PAGE EXTRACT Start Marker

Hold places for appealing A-level students, minister tells universities

Universities should hold places for pupils who choose to appeal against their A-level grades, the government has said.

In a further sign the government is gearing up for an outcry over standardised grades similar to that seen in Scotland last week, universities minister Michelle Donelan has written to university vice-chancellors to urge them to be “as flexible as possible in their admissions”.

It comes as schools prepare for a deluge of requests to challenge final A-level grades issued by exam boards on Thursday, amid concerns that the system of standardised centre-assessment grades this year could scupper some pupils’ chances of going to the university of their choice.

Although Ofqual has sought to reassure students that results will actually be slightly better overall this year, its admission that exam boards have had to haul down grades by as much as 12 percentage points has prompted fears of a repeat of the problems seen in Scotland, which have disproportionately affected poorer pupils.

Nicola Sturgeon, the first minister of Scotland, apologised to pupils north of the border yesterday, and said her government would set out plans to remedy the situation later today.

In her letter to universities, Donelan urged vice chancellors to hold places for students appealing their grades until they receive the outcome of the appeal, “where possible”, and confirmed that pupils who successfully appeal won’t count towards number controls imposed on certain institutions.

The exemption will apply to those whose grades are increased on appeal to meet the conditions of a university offer, and whose places are confirmed as a result, the Department for Education said.

“Nobody should have to put their future on hold because of this virus,” said Donelan today. “That is why I am urging universities to be as flexible as possible in their admissions and to hold places for those whose grades are being appealed.

“Our ambition for students this year is no different to any other year and it is in everybody’s interest to see them progress.”

PAGE EXTRACT End Marker
DATASET EXTRACT Start Marker

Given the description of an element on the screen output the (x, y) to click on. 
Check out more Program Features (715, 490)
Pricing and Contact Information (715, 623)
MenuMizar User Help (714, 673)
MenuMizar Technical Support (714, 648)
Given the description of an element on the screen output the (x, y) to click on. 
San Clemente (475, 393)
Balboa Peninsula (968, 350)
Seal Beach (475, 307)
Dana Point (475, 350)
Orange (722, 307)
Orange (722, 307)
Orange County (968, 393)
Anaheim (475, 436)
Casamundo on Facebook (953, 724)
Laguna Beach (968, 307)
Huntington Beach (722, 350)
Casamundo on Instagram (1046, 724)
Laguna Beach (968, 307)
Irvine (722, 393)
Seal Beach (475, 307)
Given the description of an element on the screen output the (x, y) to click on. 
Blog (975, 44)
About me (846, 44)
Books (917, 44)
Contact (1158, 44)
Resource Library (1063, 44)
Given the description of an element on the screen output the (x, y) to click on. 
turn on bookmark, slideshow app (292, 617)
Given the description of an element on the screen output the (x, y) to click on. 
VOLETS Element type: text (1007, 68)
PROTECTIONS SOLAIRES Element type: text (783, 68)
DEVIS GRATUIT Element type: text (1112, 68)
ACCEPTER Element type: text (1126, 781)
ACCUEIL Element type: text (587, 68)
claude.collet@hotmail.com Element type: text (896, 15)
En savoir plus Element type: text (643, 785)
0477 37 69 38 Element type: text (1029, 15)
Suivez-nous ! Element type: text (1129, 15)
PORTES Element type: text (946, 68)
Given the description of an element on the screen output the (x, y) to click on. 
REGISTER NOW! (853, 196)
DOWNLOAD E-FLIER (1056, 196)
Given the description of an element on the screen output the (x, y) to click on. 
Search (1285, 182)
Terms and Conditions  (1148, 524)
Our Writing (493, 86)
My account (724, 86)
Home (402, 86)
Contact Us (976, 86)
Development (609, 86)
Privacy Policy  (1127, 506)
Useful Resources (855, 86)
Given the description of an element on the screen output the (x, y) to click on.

DATASET EXTRACT End Marker

Can you reproduce word for word everything in the article on A-level appeals from "In her letter" down to "on certain institutions."? The data above comes from a different source than the article on A-level appeals.

In her letter to universities, Donelan urged vice chancellors to hold places for students appealing their grades until they receive the outcome of the appeal, “where possible”, and confirmed that pupils who successfully appeal won’t count towards number controls imposed on certain institutions.